There was a little silence before Odela asked,
“If I marry, Nanny, or even if I was – living at home – you promised to come to me?”
“If you marry, I wouldn’t go anywhere else,” Nanny responded, “not if they offered me a million pounds! But I’ll not go to any house where her Ladyship is, not after the way she turned me out as if I was dirt beneath her feet.”
There was so much indignation in Nanny’s voice that instinctively Odela stood up and put her arms around her.
“What we both have to do,” she said, “is to keep out of sight of her Ladyship. You do understand, Nanny, that I cannot go back and – find myself in her clutches?”
“Of course you can’t, dearie,” Nanny agreed, “and it’s over my dead body she’ll marry you to that ‘fancy man’ of hers!”
Odela kissed her cheek.
“That is all I wanted you to say, Nanny, and now I am no longer frightened – so can we please send to the stables for my clothes?”
She reached out as she spoke and took Betty from Nanny’s arms.
“I will look after Betty,” she said, “and I will tell her that she is the luckiest little girl in the world because she has you as her Nanny.”
“Now get along with you,” Nanny replied, “and let me make it quite clear, I don’t approve of what you’re doin’. At the same time I can’t for the life of me think what else you can do.”
Odela laughed.
“Oh, Nanny, I love you. Now I know I am really home and back in the nursery!”
Chapter Four
Riding back to Coombe Court, Odela thought that she had spent the happiest few days she could ever remember.
It was so wonderful to be with Nanny again and to be able to read new and unusual books, but most of all to be able to ride Dragonfly.
Never had she imagined that any library could be as marvellous as the one she had found at Coombe Court. What made it even better was that the Curator had gone away on holiday.
There was therefore no one to interfere as she browsed among the bookshelves.
There had been a library at the Convent School in Florence and her father had a library at home, but the one at Coombe Court was different.
To begin with it had been built and filled with books at the same time as the house by the first Marquis of Trancombe.
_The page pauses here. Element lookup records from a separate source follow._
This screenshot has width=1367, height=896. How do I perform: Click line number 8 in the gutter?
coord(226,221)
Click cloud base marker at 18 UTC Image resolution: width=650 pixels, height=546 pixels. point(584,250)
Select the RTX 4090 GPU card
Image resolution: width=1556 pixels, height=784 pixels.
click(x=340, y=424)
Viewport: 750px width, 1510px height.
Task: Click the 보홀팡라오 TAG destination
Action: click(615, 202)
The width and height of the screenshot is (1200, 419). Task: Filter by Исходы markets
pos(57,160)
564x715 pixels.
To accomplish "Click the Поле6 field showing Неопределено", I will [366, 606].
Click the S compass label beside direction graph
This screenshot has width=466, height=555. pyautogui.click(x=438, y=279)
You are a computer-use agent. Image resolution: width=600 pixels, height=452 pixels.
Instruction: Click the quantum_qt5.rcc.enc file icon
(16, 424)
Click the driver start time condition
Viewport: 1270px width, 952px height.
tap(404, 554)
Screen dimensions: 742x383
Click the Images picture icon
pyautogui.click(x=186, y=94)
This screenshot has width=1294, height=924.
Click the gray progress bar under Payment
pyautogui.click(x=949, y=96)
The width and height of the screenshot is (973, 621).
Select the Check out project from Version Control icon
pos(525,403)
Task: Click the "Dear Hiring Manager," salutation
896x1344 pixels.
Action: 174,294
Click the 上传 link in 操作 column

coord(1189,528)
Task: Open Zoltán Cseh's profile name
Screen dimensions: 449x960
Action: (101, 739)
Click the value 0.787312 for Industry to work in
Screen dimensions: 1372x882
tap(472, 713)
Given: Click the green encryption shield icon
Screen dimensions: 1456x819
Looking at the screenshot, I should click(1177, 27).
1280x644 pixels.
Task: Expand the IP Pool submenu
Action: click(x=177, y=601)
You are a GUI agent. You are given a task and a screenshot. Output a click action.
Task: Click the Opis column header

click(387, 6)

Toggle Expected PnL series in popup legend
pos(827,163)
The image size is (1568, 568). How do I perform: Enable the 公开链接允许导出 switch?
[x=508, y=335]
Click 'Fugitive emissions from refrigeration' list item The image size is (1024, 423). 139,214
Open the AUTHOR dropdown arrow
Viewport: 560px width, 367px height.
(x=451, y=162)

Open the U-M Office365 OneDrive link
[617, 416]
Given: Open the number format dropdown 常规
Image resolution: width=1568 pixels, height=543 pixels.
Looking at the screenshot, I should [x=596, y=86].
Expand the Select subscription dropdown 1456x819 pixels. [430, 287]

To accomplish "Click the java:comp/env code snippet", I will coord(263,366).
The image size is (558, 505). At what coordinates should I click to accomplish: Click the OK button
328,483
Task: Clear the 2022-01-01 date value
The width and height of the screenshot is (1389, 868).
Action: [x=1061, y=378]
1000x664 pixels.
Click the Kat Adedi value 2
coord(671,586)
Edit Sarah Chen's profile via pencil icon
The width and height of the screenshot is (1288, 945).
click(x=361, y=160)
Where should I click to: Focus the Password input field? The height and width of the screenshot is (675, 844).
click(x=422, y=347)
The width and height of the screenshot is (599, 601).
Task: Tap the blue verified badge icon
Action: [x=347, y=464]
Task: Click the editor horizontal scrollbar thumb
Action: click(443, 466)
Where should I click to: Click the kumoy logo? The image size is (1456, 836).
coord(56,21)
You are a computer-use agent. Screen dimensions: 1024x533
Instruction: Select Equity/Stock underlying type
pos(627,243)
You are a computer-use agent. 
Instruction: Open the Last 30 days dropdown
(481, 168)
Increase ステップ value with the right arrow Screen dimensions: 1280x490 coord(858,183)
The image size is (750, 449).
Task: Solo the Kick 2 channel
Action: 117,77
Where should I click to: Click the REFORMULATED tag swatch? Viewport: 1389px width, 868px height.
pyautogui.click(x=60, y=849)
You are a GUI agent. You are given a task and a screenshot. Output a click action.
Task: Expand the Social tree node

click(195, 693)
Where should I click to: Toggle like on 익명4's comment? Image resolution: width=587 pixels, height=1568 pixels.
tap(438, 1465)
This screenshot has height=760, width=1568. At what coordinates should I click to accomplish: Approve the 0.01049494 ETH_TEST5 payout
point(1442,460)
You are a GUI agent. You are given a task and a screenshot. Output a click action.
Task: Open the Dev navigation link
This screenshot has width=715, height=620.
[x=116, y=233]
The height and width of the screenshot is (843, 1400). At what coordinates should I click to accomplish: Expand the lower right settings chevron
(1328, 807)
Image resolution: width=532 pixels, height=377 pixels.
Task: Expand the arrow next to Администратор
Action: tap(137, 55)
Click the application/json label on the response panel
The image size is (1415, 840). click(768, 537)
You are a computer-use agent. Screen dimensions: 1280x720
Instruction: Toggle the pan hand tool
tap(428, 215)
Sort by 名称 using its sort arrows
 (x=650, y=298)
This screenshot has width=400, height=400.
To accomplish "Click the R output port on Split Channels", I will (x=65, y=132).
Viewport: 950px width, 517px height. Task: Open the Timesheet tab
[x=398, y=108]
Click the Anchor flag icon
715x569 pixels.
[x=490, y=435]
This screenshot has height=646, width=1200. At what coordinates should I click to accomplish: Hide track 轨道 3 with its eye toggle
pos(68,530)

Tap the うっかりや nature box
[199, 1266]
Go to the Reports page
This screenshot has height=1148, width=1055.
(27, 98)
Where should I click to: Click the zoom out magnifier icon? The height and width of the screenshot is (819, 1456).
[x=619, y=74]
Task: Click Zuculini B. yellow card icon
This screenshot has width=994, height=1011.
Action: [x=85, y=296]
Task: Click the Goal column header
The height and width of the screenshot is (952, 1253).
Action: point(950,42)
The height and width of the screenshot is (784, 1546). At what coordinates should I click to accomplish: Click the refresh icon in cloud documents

A portrait of him hung over the mantelpiece and every successive Marquis had added to the library as well as all the house’s fabulous treasures.
There were not only history books but those written by the authors of the time, politicians, Statesmen, engineers and finally novelists.
All the Waverley novels by Sir Walter Scott were there for her to read and enjoyed.
She could also, if she wished, read a first edition of The Canterbury Tales.
As soon as she had finished tea in the nursery and Nanny was getting Betty ready for her bath, Odela would go down to the library.
Whenever she went there, she felt that she must thank the Marquis who had built it.
She would stand in front of the mantelpiece looking up at his portrait and telling him how clever he had been.
It was actually a very handsome and intriguing face that she looked at.
He had been painted by Sir Anthony Van Dyck and Odela calculated because her father had told her about the famous painter that it must have been on his first visit to England in 1621 during the reign of King James I.
When he had come to England for the second time he had painted wonderful portraits of King Charles I besides a great number of the most famous people of the country.
Whichever visit it had been, he had certainly painted a remarkable and very striking portrait of the first Marquis of Trancombe.
He had outstanding features and was, Odela thought, the most handsome man she had ever seen.
The portrait was only a small one ending at the waist, but it showed the Marquis’s long fingers and sensitive hands.
Hands exquisitely formed were a characteristic of Van Dyck and, of course, to Odela the Marquis’s hands were exceptional.
‘How could you have thought of anything so magnificent as this library?’ Odela asked him silently.
She imagined that there was a twinkle in his eyes because he enjoyed her enthusiasm.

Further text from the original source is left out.